SHORT TASK 1: Name every food the news story on Spokane's strong-mayor debate says the breakfast crowd ate.
SHORT TASK 2: Write the next few paragraphs of the news story on Spokane's strong-mayor debate, picking up after its last sentence.

EXTRACT:
......
Power Keys Strong-Mayor Debate Eugster, Greene Argue Pros, Cons Of Sept. 17 Initiative Before Nearly 200
While there wasn’t any haggling over creationism, God’s name did come up during a Friday morning debate over Spokane’s proposed strong-mayor initiative.
“The mayor in this system has more power than God,” predicted Spokane City Councilwoman Roberta Greene. “You’ve got four years to live with that person.”
“To think that somehow this mayor is more powerful than God is absolutely absurd,” shot back attorney Steve Eugster. “There are substantive checks and balances.”
Eugster and Greene faced off for an often-lively discussion of the initiative that would toss out the city manager in favor of a mayor who serves as top administrator.
The debate sponsored by the Spokane Chamber of Commerce attracted nearly 200 people who dined on waffles, eggs and fruit at the Red Lion City Center Hotel.
Eugster drafted the proposal that goes before voters Sept. 17. Under the plan, the mayor would earn at least $80,000 and not a penny less than the highest-paid city employee. The mayor also could appoint department heads, as well as someone to oversee day-to-day business.
......
STORED ROWS:
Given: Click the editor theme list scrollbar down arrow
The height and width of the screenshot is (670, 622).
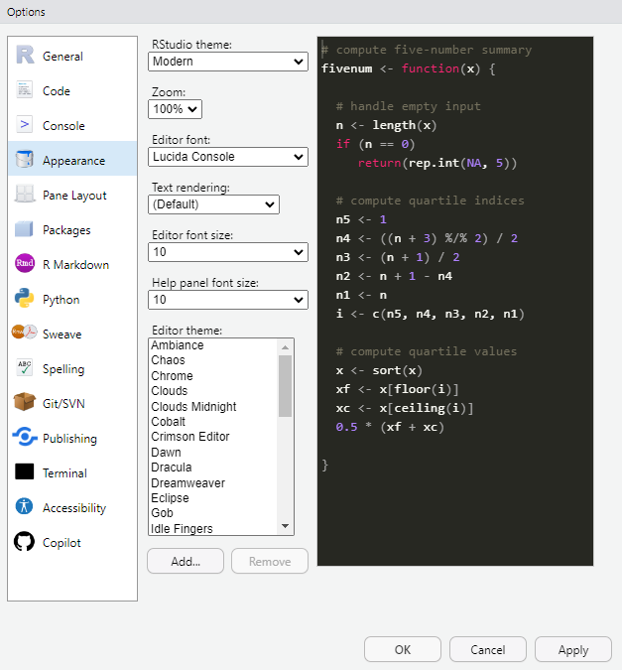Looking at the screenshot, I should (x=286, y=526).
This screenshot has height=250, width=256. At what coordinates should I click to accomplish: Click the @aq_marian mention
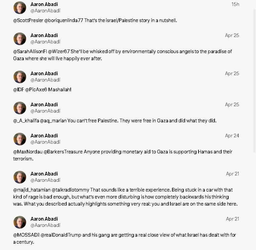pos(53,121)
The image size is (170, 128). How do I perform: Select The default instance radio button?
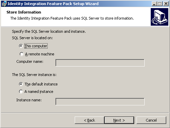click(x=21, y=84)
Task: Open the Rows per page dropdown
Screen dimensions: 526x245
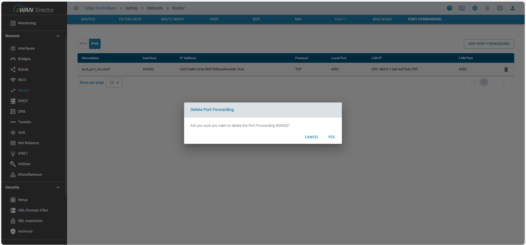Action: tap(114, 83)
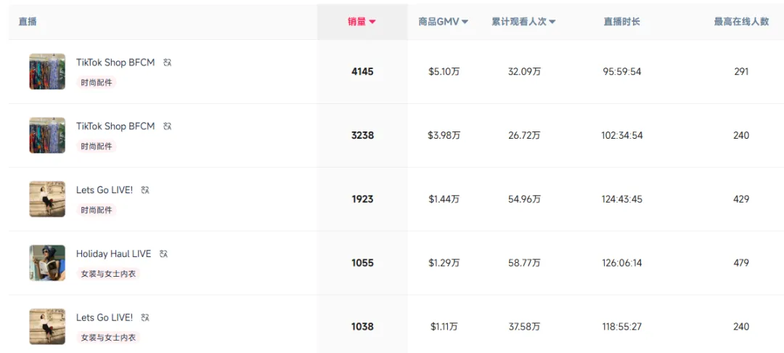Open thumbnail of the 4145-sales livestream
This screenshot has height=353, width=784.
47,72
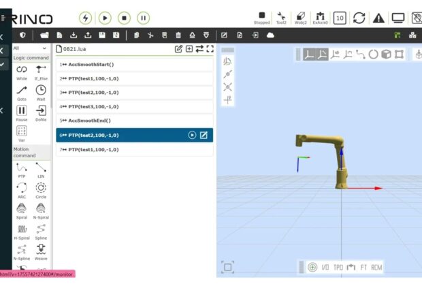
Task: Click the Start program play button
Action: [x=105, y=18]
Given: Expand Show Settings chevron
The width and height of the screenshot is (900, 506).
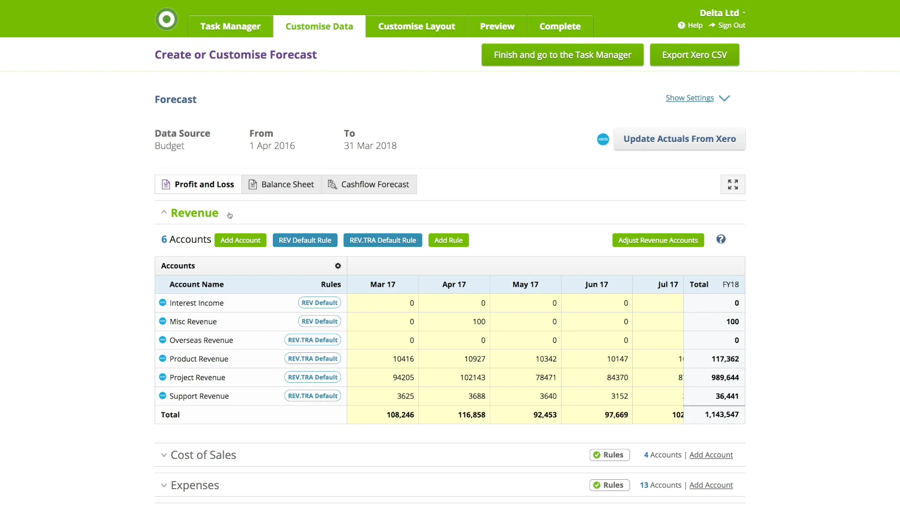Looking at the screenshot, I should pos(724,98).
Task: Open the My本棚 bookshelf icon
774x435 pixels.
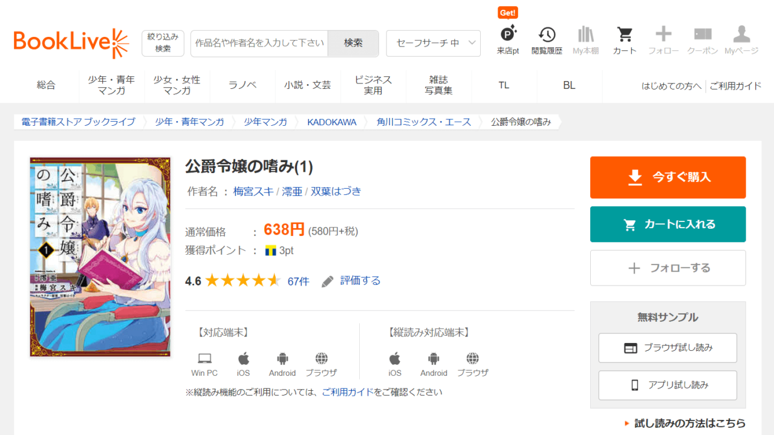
......
EXPECTED ANSWER 1: Waffles, eggs and fruit.

EXPECTED ANSWER 2:
A seven-member council would include five members elected by district and two elected at-large. The mayor could veto council decisions, but the council could override those with five votes.
Before the debate began, Greene said she was arguing the issue as a private individual - not a council member. Besides, she said, “I’m not against the strong mayor. I’m just presenting arguments in favor of what we have.”
What Spokane has is a city-manager government that is “economical, efficient … and excellent in administering the services you all require,” Greene said.
She offered several reasons for favoring the current system, including:
A city manager can be fired by the council any day of the year. To rid the city of the strong mayor would take recall or re-election.
The strong-mayor system concentrates too much power into a single person’s hands.
The system could easily fall victim to patronage. “I have a brother with a master’s from MIT in science,” Greene said. “I could call him and say, ‘Come on over.”’
Eugster countered that Civil Service protects against patronage, not the city manager system that he considers “ineffective.”
“Aren’t you getting a little tired of hiring consultants for every decision the city makes?” he said.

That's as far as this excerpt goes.